Text excerpt:
BEGIN

Knowing your HIV status is the right thing to do

It was on the 14 June 2009 when I told my girlfriend that we should go for HIV blood tests. If fact, this I suggested a week before the 14th and due to workload, I postponed it.

On 14th night I told her I will leave early at work and we would go straight to the Doctor who will conduct the blood test on both of us. At the time, she said it would be the second time she does HIV blood test while myself on the other hand, it will be my first time.

That night, I told her the importance – as I saw it – of doing blood tests as this would probably provide us with some light as to whether she could be pregnant or just one of those reasons.

Without disputing the idea, she agreed that it would be the right thing to do. Most importantly, as we both agreed, the blood tests should have taken place prior to any love making that could have taken place before.

END

Things to do:
1 - From the post about getting an HIV test, reproduce word for word the passage that begins with the words containing "On 14th night" and ends with "my first time.".
2 - Resume the post about getting tested for HIV, picking up right after its final sentence.

Given data:
BEGIN

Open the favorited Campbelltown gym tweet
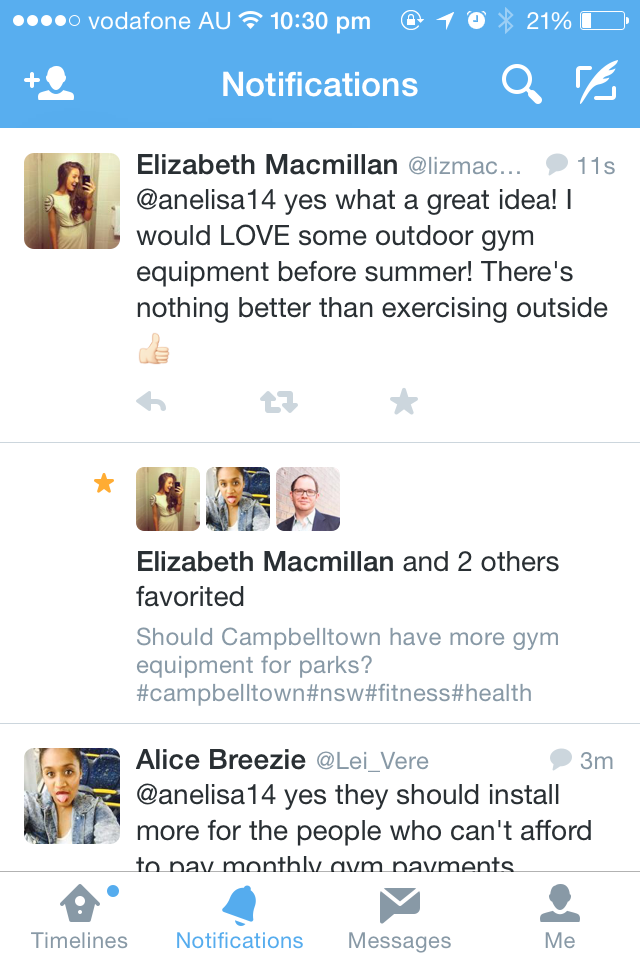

END

Response list:
1 -
On 14th night I told her I will leave early at work and we would go straight to the Doctor who will conduct the blood test on both of us. At the time, she said it would be the second time she does HIV blood test while myself on the other hand, it will be my first time.

2 -
On 15 June 2009, she knocked off earlier as usual. Upon her arrival at home, she called to remind me not to forget to leave work earlier so that we can see the Doctor as early as possible before closing time, 17h00 pm.

When I left for the Doctor in town, I first called her to meet me at the Doctor’s surgeon as I had previously given her directions to which she was familiar with. Fortunately, she never got lost.

At first, I was anxious and kinda in a hurry as to when will the Doctor attend to us as we were not as terminally sick as other patients because, I thought to myself, surely blood tests are not quite a time consuming procedures compared to other procedures.

Why a Blood tests?
This is a question commonly asked by everyone ‘who wants to do blood tests?
Initially, both she and I discussed the importance of blood test as the following, amongst others:

a) To know each other’s HIV status: negative or not,
b) As an indication that we cared for one another, and not just oneself,
c) As a guideline in taking our relationship further, and, I told the Doctor,
d) To know or familiarise ourselves with illness we have be affected or infected with which we were not aware of, previously,
e) The danger of not knowing one’s health/HIV status

These, it appeared the night before the testing, were mainly reasons we saw the importance of knowing our HIV status.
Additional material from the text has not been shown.